Clematis are vines grown for their eye-catching flowers. They come in single and double forms, in a wide range of colors. Blooms appear spring through fall, depending on the species.
Some clematis have crinkled blooms.
Clematis belongs to a diverse group of mostly woody deciduous vines. According to Reiman Gardens, at Iowa State University Extension, there are more than 250 species and 5,000 existing cultivars.
Clematis vary in height from small plants that grow just 2 to 5 feet, to vines that reach 30 feet, according to the Clemson University Cooperative Extension. Flower forms range from small clusters and bell-shaped varieties of species clematis to the familiar large, open blooms of hybrids. Flower hues include white, pink, purple, red and yellow. Species clematis tend to be one color, but some hybrids come in color combinations.
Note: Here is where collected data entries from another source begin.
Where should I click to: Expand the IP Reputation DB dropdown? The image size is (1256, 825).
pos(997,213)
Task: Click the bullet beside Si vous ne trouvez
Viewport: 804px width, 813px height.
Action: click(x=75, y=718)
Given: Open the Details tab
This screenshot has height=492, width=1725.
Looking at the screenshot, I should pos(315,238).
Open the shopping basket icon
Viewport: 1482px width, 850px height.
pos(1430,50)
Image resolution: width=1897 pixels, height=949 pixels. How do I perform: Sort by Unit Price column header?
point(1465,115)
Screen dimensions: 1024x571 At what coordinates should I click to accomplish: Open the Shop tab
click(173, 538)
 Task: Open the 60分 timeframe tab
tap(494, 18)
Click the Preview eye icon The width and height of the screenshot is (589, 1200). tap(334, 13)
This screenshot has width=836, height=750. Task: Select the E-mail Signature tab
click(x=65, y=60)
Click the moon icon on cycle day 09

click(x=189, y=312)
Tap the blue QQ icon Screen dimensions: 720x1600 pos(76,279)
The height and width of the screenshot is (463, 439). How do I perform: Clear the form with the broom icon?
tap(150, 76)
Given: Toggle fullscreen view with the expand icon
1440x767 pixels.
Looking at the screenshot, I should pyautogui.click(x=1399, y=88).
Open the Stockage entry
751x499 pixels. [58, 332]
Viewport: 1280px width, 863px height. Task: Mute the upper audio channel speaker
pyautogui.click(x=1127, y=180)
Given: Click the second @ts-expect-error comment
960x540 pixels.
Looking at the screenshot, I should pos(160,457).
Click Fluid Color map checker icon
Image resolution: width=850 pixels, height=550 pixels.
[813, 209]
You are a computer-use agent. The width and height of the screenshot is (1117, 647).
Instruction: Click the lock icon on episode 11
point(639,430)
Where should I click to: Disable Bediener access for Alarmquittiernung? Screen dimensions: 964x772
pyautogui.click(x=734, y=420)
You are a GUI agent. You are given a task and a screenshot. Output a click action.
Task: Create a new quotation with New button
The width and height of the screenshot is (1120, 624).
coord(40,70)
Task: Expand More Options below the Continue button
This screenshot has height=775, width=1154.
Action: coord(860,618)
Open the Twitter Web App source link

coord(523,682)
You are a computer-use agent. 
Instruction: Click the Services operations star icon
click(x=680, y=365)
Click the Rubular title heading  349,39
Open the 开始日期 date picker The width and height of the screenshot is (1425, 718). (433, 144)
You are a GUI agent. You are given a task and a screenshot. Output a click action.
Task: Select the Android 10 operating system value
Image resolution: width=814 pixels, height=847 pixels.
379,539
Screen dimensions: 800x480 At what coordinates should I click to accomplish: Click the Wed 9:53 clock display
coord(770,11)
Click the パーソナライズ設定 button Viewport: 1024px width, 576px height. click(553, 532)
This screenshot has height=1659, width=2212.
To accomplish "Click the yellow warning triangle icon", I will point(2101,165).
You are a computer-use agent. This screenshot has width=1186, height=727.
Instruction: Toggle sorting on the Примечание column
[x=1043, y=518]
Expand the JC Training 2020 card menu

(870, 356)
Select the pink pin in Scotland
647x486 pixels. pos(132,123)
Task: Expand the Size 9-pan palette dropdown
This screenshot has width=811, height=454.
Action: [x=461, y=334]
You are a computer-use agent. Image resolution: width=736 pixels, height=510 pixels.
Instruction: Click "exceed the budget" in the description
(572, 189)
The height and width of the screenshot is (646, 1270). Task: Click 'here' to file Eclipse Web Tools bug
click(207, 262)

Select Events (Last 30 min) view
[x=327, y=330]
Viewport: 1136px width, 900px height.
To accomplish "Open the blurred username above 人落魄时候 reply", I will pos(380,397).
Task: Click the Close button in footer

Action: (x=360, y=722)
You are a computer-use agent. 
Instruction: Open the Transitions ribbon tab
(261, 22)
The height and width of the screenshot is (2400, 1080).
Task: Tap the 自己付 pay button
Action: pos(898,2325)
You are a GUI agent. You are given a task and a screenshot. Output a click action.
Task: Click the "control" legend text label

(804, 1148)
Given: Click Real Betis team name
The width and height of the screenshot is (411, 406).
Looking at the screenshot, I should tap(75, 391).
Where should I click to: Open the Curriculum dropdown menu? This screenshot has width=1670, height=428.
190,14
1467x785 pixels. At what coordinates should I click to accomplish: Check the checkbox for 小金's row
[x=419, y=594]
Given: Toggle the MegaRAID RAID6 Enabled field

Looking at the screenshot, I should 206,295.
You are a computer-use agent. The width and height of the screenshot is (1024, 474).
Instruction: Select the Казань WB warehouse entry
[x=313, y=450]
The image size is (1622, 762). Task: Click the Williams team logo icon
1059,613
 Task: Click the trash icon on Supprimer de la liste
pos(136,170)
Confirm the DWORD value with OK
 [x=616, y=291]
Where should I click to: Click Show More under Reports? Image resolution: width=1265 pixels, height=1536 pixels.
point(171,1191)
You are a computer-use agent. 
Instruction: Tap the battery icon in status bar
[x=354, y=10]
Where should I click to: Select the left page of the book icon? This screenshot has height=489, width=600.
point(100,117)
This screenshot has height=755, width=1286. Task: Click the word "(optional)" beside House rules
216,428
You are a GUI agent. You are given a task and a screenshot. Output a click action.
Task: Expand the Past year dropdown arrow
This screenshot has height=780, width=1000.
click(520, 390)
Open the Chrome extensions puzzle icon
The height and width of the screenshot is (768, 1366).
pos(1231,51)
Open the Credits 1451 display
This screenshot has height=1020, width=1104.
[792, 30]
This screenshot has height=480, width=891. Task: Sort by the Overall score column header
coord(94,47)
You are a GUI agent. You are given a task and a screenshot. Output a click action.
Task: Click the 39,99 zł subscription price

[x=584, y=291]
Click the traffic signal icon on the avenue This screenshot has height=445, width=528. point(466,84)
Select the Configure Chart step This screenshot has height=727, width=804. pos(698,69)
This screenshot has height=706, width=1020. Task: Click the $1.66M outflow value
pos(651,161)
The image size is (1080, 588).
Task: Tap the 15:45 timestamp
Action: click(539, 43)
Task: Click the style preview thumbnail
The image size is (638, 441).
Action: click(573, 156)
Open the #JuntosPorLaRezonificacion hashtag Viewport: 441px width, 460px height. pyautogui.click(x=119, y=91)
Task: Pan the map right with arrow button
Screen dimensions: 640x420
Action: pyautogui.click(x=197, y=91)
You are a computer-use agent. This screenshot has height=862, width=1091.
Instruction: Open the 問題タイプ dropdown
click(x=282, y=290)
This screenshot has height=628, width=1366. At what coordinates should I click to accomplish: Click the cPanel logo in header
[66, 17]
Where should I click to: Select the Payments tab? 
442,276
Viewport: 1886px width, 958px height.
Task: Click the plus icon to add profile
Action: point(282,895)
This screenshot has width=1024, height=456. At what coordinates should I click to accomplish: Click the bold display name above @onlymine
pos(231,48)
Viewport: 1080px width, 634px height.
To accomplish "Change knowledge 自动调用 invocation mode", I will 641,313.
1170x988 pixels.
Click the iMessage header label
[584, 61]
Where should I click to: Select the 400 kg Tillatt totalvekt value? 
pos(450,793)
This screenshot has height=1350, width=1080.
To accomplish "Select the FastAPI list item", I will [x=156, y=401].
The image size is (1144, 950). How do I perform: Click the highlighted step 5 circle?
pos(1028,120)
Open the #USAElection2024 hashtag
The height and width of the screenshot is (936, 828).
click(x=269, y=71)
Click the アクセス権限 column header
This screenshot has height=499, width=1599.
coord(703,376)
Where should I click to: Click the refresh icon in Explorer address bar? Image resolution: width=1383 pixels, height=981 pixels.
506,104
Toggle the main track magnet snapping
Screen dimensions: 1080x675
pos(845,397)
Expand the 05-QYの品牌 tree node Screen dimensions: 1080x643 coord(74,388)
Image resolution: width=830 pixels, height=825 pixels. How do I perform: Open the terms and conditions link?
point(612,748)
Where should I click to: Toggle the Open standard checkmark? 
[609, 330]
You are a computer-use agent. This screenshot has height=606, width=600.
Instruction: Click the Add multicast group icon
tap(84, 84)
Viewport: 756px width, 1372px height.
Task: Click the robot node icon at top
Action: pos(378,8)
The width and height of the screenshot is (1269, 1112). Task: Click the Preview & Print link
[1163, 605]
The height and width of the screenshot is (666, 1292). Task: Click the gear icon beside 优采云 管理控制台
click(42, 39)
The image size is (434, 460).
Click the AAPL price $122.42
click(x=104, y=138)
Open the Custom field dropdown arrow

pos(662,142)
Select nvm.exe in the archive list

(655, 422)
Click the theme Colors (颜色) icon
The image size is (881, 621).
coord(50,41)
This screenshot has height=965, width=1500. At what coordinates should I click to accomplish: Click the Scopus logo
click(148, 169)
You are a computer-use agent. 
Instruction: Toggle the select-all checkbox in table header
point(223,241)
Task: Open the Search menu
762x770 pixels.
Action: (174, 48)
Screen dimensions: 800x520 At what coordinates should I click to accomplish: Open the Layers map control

Growers divide clematis into three main groups, according to Reiman Gardens. Early flowering clematis bloom from April through June from buds formed the prior season. Examples include C. alpina and C. macropetala. The second category are clematis that bloom twice, such as ‘Ramona’ and ‘The President.’ This group flowers in May or June from last year’s growth, and again in late summer on current season growth. The third group of clematis bloom on current season growth from late May to September. ‘Ernest Markham’ and ‘Hagley Hybrid’ are in this category.